I thought. There was something about calls that I
was supposed to remember, wasn't there? Calls, calls, calls...
I realized. Malcolm's horrible asshole
secretary! He needed to call him back. And I'd answered the phone...
Oh dear. I shouldn't have done that, should I? Well, I was about
to be found out, because he was going to turn on his phone and then he'd see
all those missed calls and the answered one would be in the record and I'd
better confess right now—
But Malcolm wasn't going for his cell phone. He was instead
lifting a handset off the wall and dialing out. Oh my god, a land line! This
the Old Town. I giggled to myself as Malcolm spoke to the
person on the other end of the line, in French. Surprisingly.
After less than a minute's conversation he hung up. “You speak
French?” I said.
He smiled. “But not as well as I speak German
and Japanese. And I certainly don't speak Croatian. I never had the chance to
learn. Luckily for me it seems everyone here is multilingual. Dominic knows
French best, so I speak to him in French, and he, in turn, laughs at my French.
But he will still make the most delectable meal you've ever tasted.”
“He will?” I was dubious. I've had some damn good food in the
last year or two. And New York is lousy with hole-in-the-wall restaurants that
would make a gourmand weep for joy—if you know where to find them.
“Indeed. We should get dressed.”
Getting dressed took a little longer than it normally does
because I was too drunk to match my clothes up, especially because they were
all new and I'd never seen any of them before. In the end, Malcolm dressed me,
pouring my drunk ass into a corset and delicate stockings before wrapping me up
in fine winter clothes and handing me my purse. His hands on me made me happy
and warm, and by the soft kisses he planted on my skin I could tell he felt the
same. Coming with him had been a good decision. I was sure of it.
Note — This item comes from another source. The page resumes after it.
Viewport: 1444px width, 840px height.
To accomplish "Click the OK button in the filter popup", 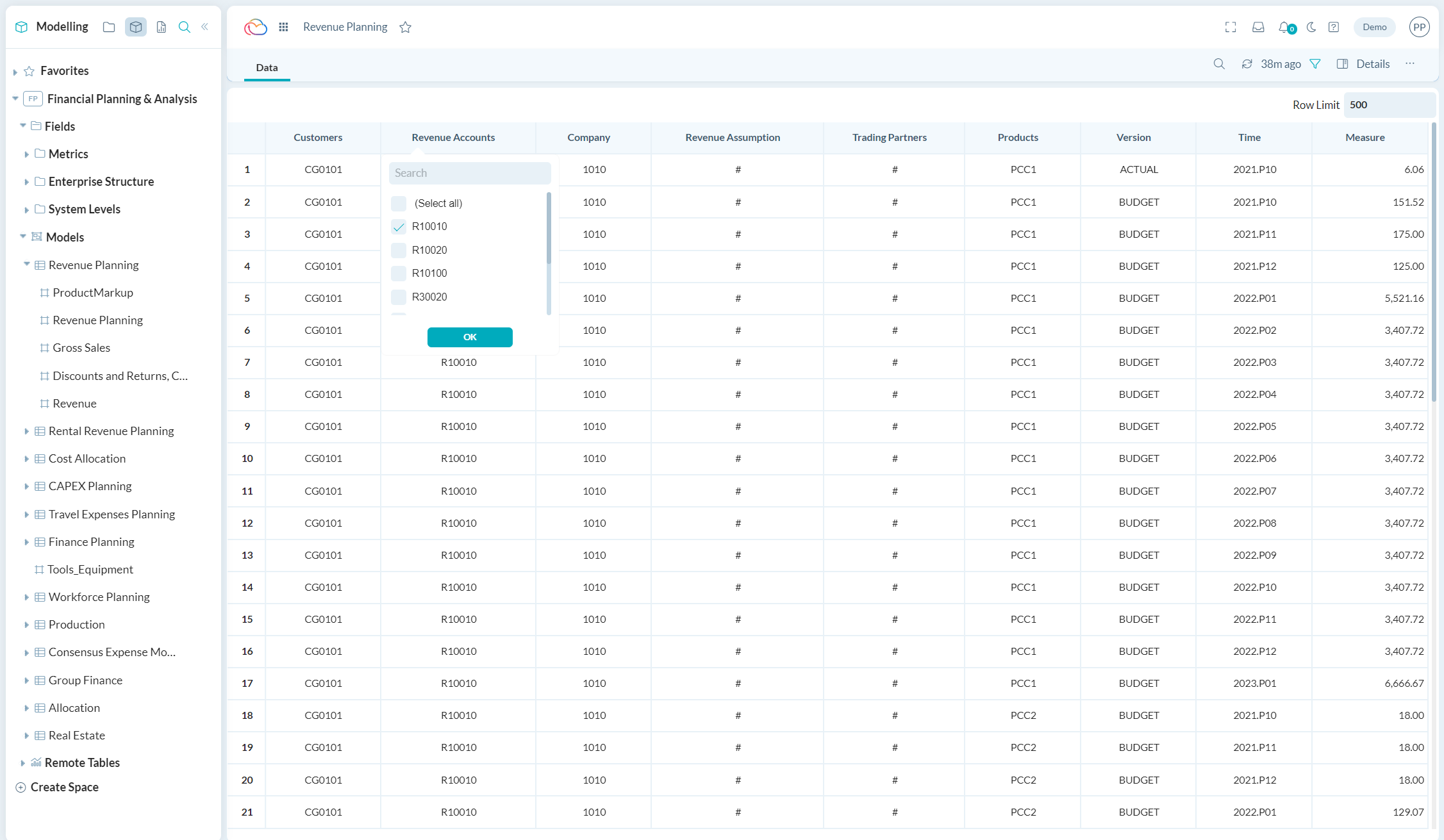I will pyautogui.click(x=470, y=337).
When we finally wandered out into the streets, the city was
different than it had been this morning. Lamplight filled the stone world, and
the smell of the sea hung sharp and cold in the air. I reveled in it, letting
it sober me up a bit as we walked the cobbled streets. Or stone-paved streets.
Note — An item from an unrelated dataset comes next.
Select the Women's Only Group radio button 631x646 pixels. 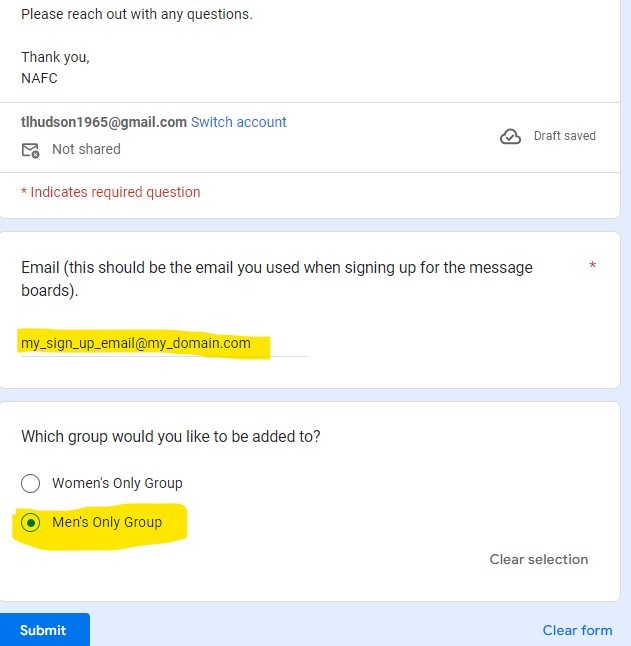[31, 484]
They kept changing under my feet, and it wasn't long before I was completely
turned around and lost. All I knew was that we were on a large, main
thoroughfare. It had rained again while we slept, and the streets gleamed
wetly, small puddles reflecting the street lamps, gilding the stone world in
I was very warm from my stifling underthings and the walk
through the streets by the time Malcolm steered me off the road and into a
little cafe. No chairs or tables stood in the street outside it, but inside a
few lights burned, and when we stepped through the door I nearly fainted with
hunger at the delicate smells of fine herbs and sweet shellfish. Traditional music
played, tinny and old-world sounding on an ancient sound system. White
tablecloths shone in the warm yellow light, and I immediately felt at home.
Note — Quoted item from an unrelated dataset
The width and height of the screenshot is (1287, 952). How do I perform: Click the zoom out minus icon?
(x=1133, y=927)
An older man, his face lined so deeply he looked like a raisin,
came out of the kitchen and exclaimed something in French, his arms open wide.
Malcolm returned the greeting and the two hugged and kissed like old friends.
Friends. That was what Malcolm was like. A friend to everyone.
Straightforward. Open. Welcoming. And despite his strange talk and idiosyncrasies,
he seemed to be exactly what he appeared to be. The realization startled me.
I'd known so many men who hid things, who led double lives. But Malcolm was
completely transparent. Everything there was to know about him was floating on
the surface, written in plain words in a language I was learning to decipher.
Malcolm introduced me to Dominic, and the old man embraced and
kissed me as well, his arms surprisingly strong for a raisin. Speaking in rapid
French, he ushered us over to a table in the middle of the room decorated with
fluttering candles. Malcolm helped me into my chair, then seated himself.